# Supplied data
■ ■ ■ ■ ■ ■ ■

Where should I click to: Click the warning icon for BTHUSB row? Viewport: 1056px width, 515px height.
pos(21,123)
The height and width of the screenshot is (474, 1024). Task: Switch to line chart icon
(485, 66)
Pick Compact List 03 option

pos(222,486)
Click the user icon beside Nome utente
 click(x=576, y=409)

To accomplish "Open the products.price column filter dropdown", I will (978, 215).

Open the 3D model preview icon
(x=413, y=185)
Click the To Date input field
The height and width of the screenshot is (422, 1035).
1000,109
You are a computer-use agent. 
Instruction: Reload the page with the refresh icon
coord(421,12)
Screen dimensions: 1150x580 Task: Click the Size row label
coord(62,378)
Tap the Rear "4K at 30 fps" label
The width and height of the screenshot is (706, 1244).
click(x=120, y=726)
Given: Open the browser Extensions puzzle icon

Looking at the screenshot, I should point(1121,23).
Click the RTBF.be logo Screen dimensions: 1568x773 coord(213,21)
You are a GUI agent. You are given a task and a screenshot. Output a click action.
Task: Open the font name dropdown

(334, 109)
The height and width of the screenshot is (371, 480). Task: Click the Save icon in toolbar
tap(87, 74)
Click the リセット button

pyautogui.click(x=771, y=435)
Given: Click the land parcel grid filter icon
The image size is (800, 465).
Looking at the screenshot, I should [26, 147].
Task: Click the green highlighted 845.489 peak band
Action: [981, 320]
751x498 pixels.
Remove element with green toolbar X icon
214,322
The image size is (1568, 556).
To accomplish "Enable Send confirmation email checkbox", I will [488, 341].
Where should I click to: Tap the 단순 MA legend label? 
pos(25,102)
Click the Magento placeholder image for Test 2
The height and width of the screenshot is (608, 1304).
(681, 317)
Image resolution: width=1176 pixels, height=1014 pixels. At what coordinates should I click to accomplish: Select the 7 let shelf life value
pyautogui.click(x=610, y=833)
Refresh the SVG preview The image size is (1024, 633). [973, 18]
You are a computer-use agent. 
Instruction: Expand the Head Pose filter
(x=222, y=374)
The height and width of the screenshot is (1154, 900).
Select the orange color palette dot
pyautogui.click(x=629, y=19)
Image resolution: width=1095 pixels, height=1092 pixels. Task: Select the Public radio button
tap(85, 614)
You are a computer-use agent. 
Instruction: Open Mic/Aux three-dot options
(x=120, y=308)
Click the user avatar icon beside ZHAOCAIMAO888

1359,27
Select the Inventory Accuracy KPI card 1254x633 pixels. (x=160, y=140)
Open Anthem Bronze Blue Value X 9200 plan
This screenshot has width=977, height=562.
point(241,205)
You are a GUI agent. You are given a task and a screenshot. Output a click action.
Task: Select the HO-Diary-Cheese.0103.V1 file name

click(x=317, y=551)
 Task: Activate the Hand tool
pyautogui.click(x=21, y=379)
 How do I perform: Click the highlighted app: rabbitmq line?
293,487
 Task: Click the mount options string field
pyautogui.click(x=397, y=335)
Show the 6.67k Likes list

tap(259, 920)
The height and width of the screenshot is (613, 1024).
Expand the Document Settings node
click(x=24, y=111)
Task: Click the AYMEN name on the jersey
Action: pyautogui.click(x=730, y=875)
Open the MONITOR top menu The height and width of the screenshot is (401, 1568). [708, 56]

■ ■ ■ ■ ■ ■ ■

# What to produce
Once the lines of the entries containing the word "will" have been counted, report the number alone.

# Worked solution
2